══ TEXT PASSAGE

2. The process as set forth in claim 1 comprising:
continuing steps (c) and (e) to establish fluid communication
between the injection well and the third well; and
then continuing to inject steam through the injection well and
produce heated oil and steam condensate through the third well
while throttling the third well to keep the produced liquid
temperature less than the steam saturation temperature at the
injection well.
3. The process as set forth in claim 1 comprising throttling the
third well during cyclic stimulation to keep the produced liquid
temperature less than the steam saturation temperature at the
injection well.
4. The process as set forth in claim 2 comprising injecting a small
amount of nitrogen or methane together with the steam after fluid
communication has been established between the injection well and
the third well.
5. The process as get forth in claim 2 comprising throttling the
third well during cyclic stimulation to keep the produced liquid
temperature less than the steam saturation temperature at the
injection well and injecting a small amount of nitrogen or methane
together with the steam after fluid communication has been
established between the injection well and the third well.
6. The process as set forth in claim 2 comprising throttling the
third well during cyclic stimulation to keep the produced liquid
temperature less than the steam saturation temperature at the
injection well.
Description
TECHNICAL FIELD
This invention relates generally to a process for recovering heavy
oil from a subterranean reservoir using a combination of
steam-assisted gravity drainage and cyclic steam stimulation.
BACKGROUND ART
Over the past 20 years, there has been an evolution in the thermal
processes applied for recovering heavy, viscous oil from
subterranean reservoirs in Alberta.
The first commercially applied process was cyclic steam
stimulation. This process is commonly referred to as "huff and
puff". Steam is injected into the formation, commonly at above
fracture pressure, through a usually vertical well for a period of
time. The well is then shut in for several months, referred to as
the "soak" period. Then the well is opened to produce heated oil
and steam condensate until the production rate declines. The entire
cycle is then repeated. In the course of the process, an expanding
"steam chamber" is gradually developed. Oil has drained from the
void spaces of the chamber, been produced through the well during
the production phase, and is replaced with steam. Newly injected
steam moves through the void spaces of the hot chamber to its
boundary, to supply heat to the cold oil at the boundary.

════

### [PROMPT A]
List every section heading that appears in the heavy oil recovery text above.

══ DATA SHOWN

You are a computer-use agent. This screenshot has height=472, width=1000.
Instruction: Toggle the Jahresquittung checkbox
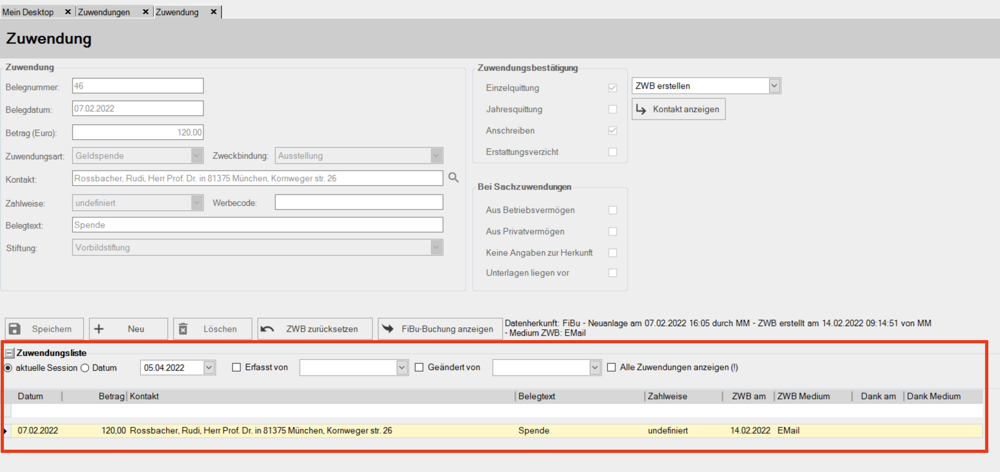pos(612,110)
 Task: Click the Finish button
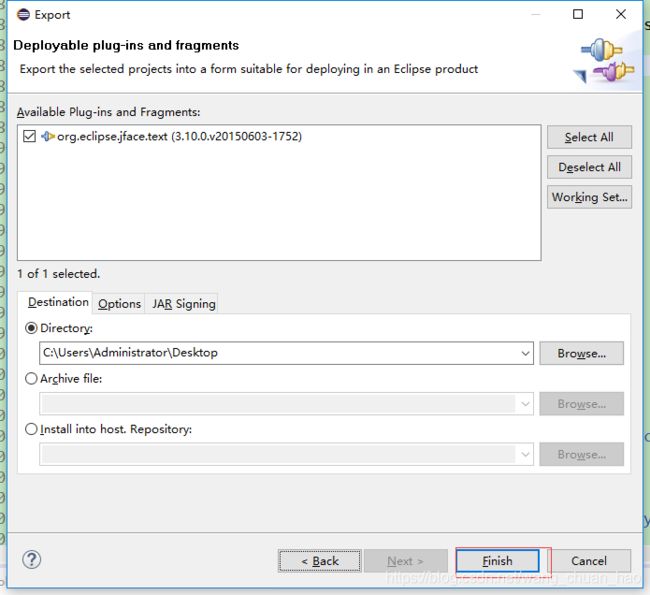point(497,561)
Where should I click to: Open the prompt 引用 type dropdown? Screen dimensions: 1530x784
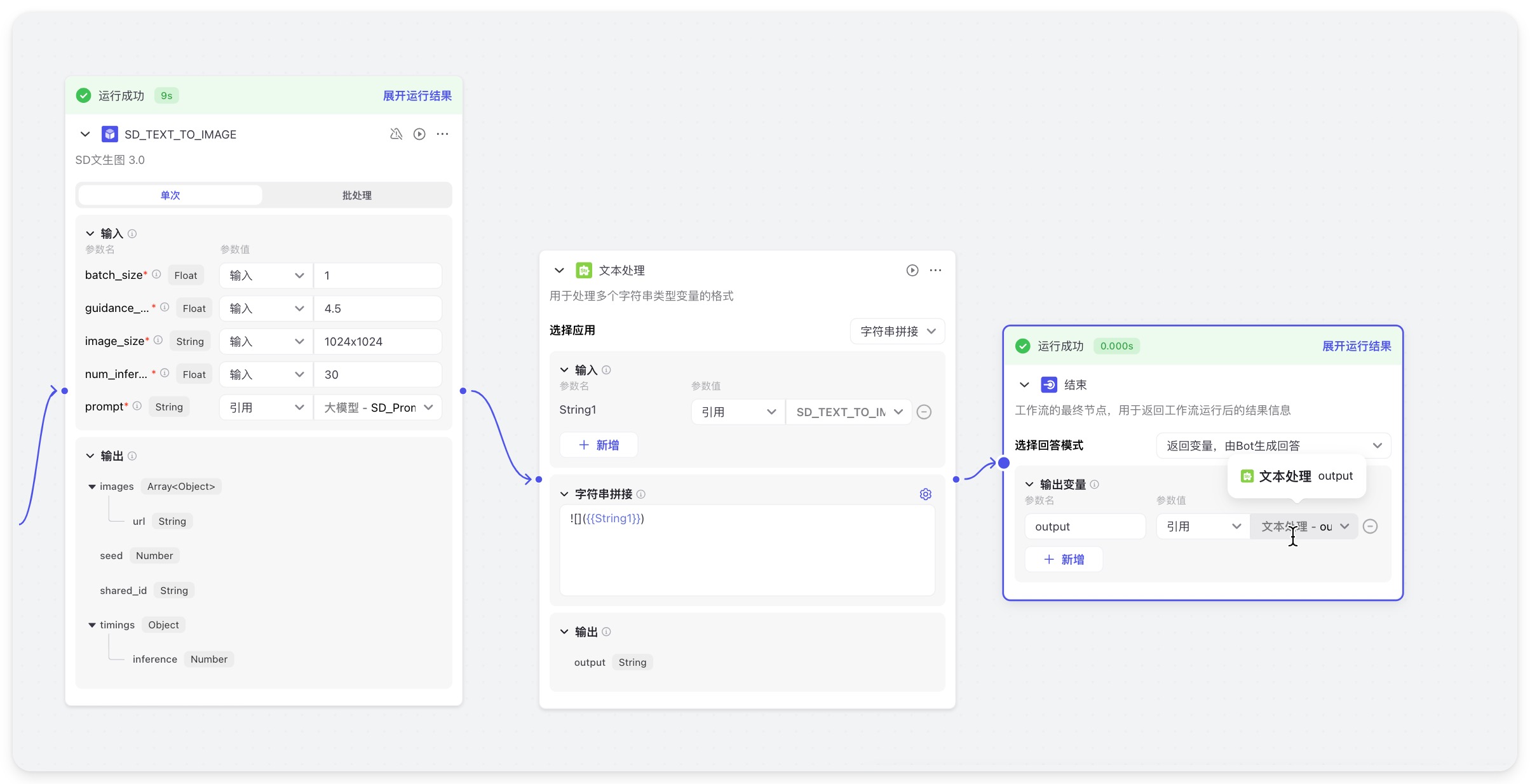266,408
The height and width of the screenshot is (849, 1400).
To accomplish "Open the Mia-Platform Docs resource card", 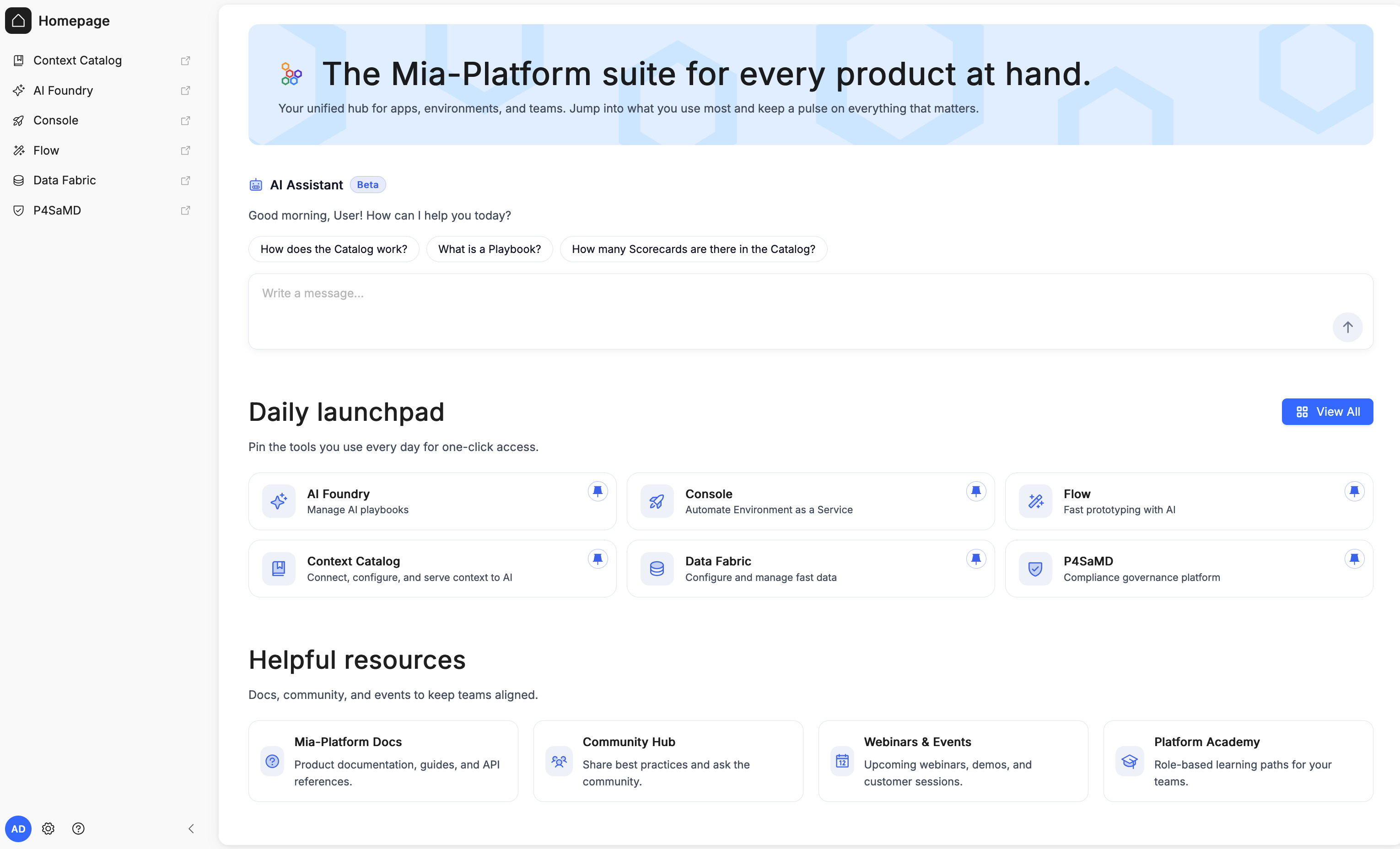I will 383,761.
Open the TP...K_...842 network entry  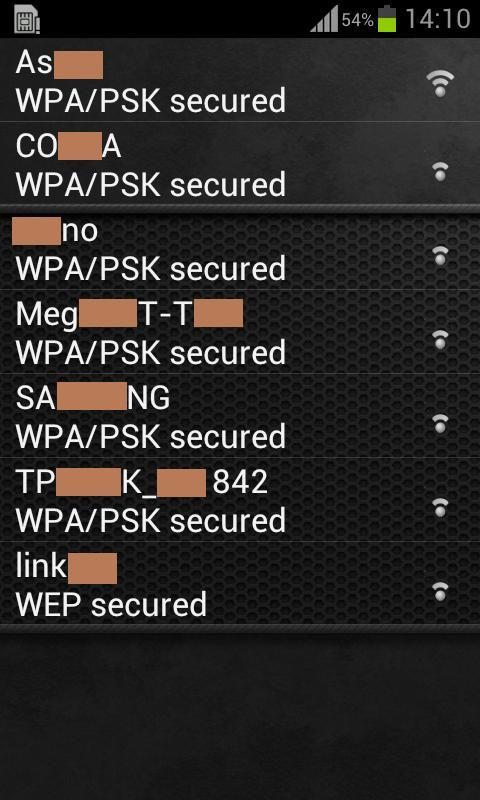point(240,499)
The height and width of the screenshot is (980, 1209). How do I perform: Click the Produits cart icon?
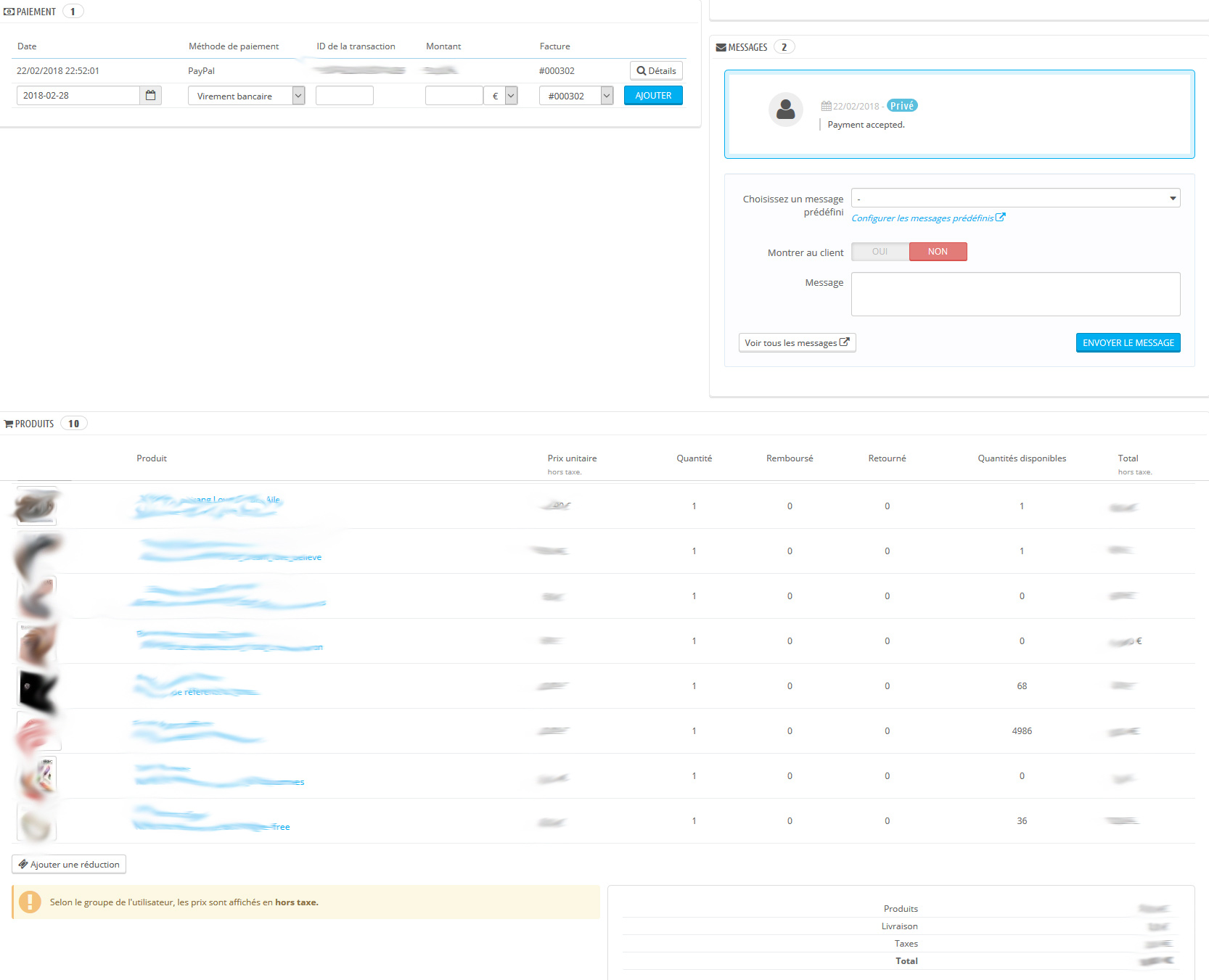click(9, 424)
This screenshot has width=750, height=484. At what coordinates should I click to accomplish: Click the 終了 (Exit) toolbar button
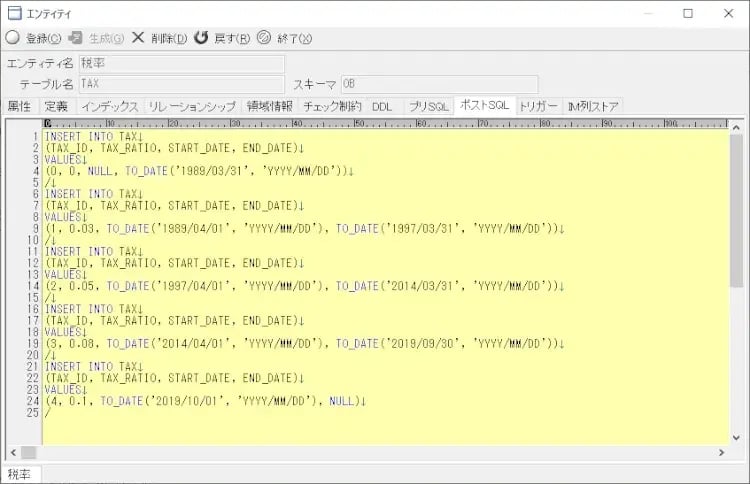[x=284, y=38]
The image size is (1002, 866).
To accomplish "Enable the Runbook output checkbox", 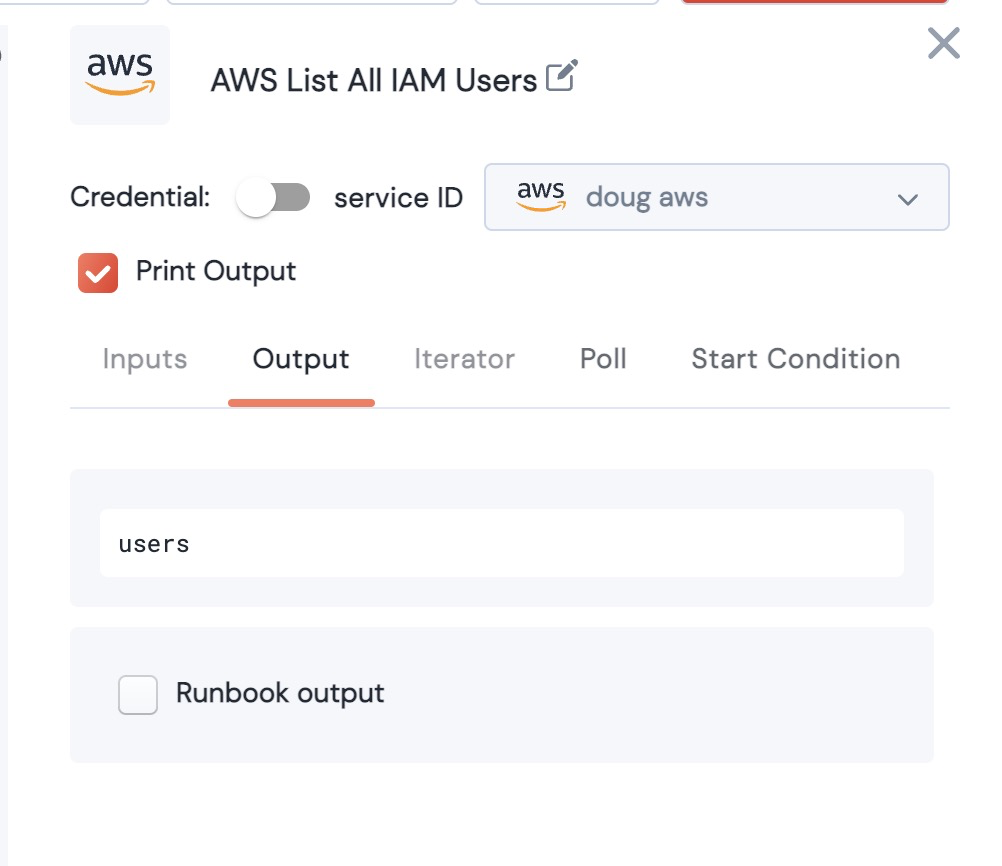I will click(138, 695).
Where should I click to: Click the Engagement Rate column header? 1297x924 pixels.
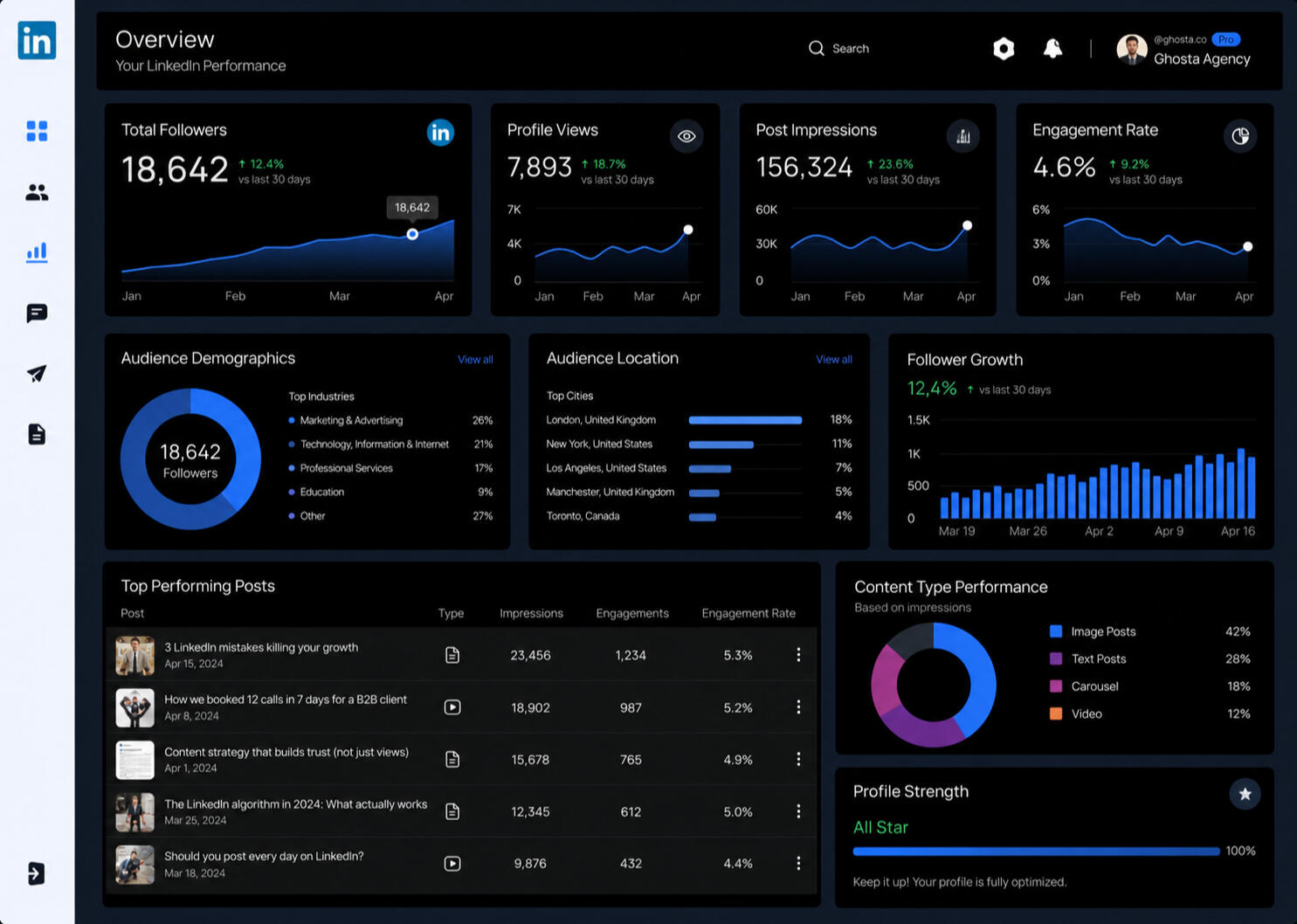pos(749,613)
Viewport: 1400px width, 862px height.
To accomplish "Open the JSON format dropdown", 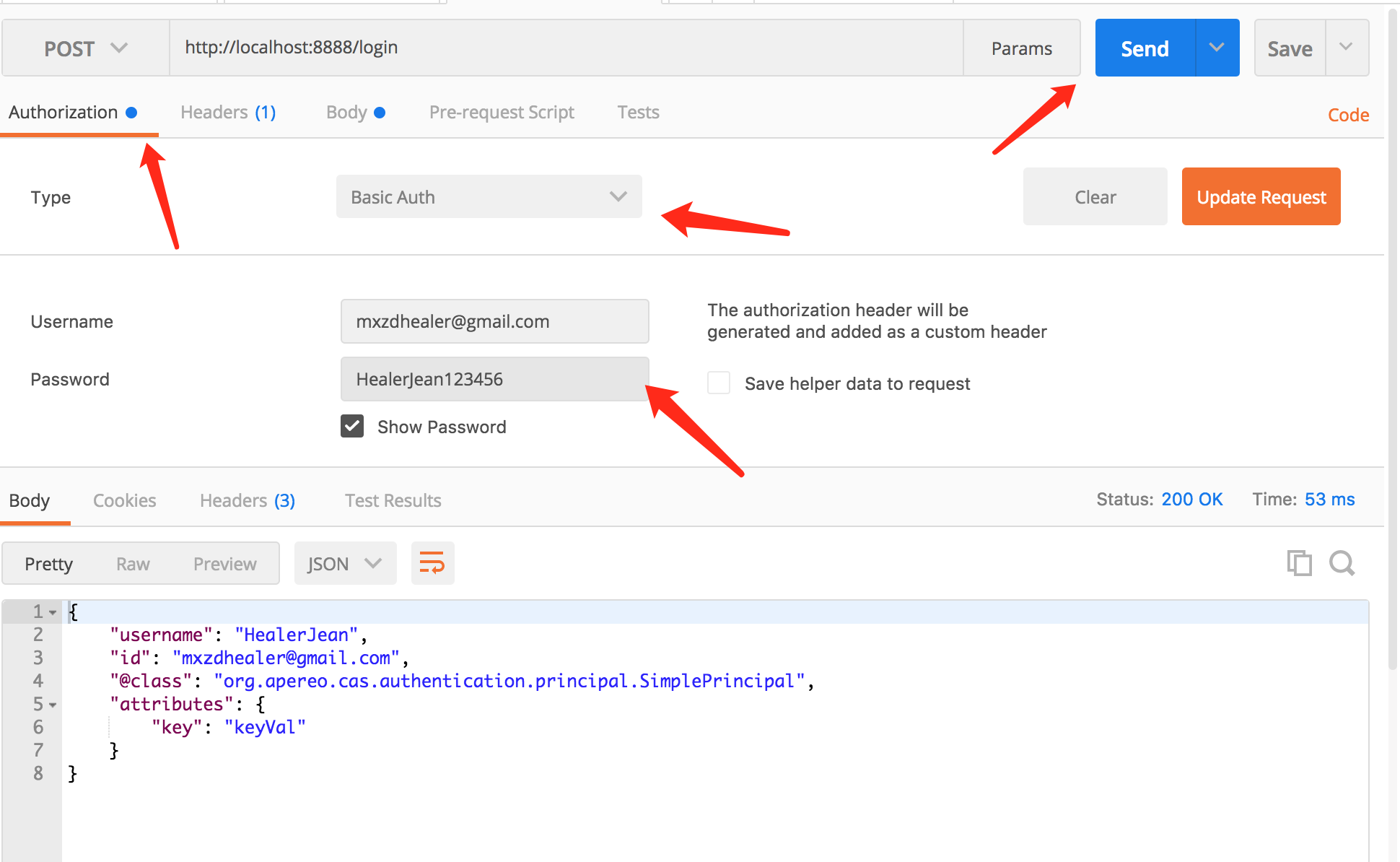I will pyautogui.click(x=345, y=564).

════

### [PROMPT B]
Pick out each line of the listing above that contains the string "height", matching case exactly.

### [TASK RESPONSE A]
Description
TECHNICAL FIELD
BACKGROUND ART

### [TASK RESPONSE B]
You are a computer-use agent. This screenshot has height=472, width=1000.
The height and width of the screenshot is (849, 1400).
The height and width of the screenshot is (980, 1209). How do I perform: Click the Produits cart icon?
This screenshot has width=750, height=484. At what coordinates should I click to accomplish: Click the 終了 (Exit) toolbar button
Viewport: 1400px width, 862px height.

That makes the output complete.